BEGIN Data under study
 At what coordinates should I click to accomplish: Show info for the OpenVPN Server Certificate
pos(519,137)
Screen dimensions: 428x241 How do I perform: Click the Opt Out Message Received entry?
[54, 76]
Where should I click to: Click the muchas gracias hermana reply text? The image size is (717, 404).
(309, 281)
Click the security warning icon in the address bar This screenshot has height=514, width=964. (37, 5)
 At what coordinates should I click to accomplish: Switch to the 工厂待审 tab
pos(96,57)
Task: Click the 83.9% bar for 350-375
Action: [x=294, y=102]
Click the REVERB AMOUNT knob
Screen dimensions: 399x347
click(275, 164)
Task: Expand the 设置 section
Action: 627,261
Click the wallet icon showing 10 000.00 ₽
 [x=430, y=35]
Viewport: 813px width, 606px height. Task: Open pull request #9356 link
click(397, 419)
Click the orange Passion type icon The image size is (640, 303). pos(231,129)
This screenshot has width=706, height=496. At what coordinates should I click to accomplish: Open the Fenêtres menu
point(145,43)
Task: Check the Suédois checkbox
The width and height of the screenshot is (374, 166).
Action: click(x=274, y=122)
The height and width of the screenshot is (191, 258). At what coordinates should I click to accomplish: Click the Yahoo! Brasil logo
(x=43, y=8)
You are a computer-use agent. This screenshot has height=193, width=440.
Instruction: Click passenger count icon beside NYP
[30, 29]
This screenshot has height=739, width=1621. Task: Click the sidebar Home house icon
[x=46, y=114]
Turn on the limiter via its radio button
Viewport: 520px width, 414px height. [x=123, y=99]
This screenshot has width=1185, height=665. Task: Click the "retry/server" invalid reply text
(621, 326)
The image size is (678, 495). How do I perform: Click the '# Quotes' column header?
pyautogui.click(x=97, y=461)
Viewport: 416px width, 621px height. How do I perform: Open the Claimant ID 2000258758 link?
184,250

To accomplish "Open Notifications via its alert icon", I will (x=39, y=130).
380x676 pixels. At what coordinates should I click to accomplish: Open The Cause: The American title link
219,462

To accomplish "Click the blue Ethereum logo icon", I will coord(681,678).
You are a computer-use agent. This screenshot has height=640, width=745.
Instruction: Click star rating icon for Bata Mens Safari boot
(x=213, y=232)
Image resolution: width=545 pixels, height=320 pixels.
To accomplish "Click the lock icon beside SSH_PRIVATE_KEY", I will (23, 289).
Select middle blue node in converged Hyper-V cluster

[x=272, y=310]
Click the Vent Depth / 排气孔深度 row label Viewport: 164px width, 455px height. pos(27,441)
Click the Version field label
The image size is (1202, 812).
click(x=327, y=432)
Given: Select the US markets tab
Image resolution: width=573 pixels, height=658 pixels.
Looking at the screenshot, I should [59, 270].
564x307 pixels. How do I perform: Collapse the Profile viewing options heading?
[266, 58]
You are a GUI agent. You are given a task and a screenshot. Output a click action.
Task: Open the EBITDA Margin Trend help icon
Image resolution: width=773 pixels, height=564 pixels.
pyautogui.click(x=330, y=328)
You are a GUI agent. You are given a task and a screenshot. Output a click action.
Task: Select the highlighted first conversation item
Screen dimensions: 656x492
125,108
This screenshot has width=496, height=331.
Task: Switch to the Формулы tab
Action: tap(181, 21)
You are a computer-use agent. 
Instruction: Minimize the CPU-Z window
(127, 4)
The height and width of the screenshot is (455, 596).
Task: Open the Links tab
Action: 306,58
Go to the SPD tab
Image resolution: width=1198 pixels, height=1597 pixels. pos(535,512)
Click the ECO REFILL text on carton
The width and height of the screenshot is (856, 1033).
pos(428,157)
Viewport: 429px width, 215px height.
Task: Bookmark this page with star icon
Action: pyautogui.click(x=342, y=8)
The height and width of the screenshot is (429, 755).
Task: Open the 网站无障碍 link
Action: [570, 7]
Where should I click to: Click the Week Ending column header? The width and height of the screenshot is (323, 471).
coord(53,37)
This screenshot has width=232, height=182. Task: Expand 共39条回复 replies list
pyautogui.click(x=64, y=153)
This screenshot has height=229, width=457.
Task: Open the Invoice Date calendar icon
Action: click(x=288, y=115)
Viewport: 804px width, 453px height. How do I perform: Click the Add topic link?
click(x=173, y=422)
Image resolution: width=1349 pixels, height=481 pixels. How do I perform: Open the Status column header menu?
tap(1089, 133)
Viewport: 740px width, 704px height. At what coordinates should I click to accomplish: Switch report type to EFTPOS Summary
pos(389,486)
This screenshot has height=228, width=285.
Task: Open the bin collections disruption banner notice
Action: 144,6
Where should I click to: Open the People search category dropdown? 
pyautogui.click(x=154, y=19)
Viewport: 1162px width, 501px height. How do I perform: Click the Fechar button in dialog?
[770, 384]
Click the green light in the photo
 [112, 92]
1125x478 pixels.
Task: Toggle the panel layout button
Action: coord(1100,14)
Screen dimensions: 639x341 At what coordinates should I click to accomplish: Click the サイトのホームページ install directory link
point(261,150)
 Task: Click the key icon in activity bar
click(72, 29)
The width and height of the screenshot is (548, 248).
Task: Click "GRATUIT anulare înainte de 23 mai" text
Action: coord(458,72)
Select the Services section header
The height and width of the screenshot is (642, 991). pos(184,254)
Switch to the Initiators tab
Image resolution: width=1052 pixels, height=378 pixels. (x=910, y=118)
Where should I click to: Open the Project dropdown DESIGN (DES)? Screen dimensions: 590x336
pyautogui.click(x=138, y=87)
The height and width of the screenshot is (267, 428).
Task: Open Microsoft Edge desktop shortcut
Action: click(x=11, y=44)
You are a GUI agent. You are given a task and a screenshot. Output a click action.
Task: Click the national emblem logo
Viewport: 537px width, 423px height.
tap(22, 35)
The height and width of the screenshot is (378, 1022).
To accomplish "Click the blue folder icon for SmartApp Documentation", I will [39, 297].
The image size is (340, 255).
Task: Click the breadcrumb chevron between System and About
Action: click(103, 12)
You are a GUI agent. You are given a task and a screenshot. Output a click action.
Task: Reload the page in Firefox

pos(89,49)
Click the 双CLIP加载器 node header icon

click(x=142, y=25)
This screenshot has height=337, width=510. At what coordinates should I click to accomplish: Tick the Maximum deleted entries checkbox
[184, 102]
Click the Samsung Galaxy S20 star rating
END Data under study
To do
Would you return each line of the material above, unchanged, from the first one through the line where "Click the orange" appears?

Response below
 At what coordinates should I click to accomplish: Show info for the OpenVPN Server Certificate
pos(519,137)
Screen dimensions: 428x241 How do I perform: Click the Opt Out Message Received entry?
[54, 76]
Where should I click to: Click the muchas gracias hermana reply text? The image size is (717, 404).
(309, 281)
Click the security warning icon in the address bar This screenshot has height=514, width=964. (37, 5)
 At what coordinates should I click to accomplish: Switch to the 工厂待审 tab
pos(96,57)
Task: Click the 83.9% bar for 350-375
Action: [x=294, y=102]
Click the REVERB AMOUNT knob
Screen dimensions: 399x347
click(275, 164)
Task: Expand the 设置 section
Action: 627,261
Click the wallet icon showing 10 000.00 ₽
 [x=430, y=35]
Viewport: 813px width, 606px height. Task: Open pull request #9356 link
click(397, 419)
Click the orange Passion type icon The image size is (640, 303). pos(231,129)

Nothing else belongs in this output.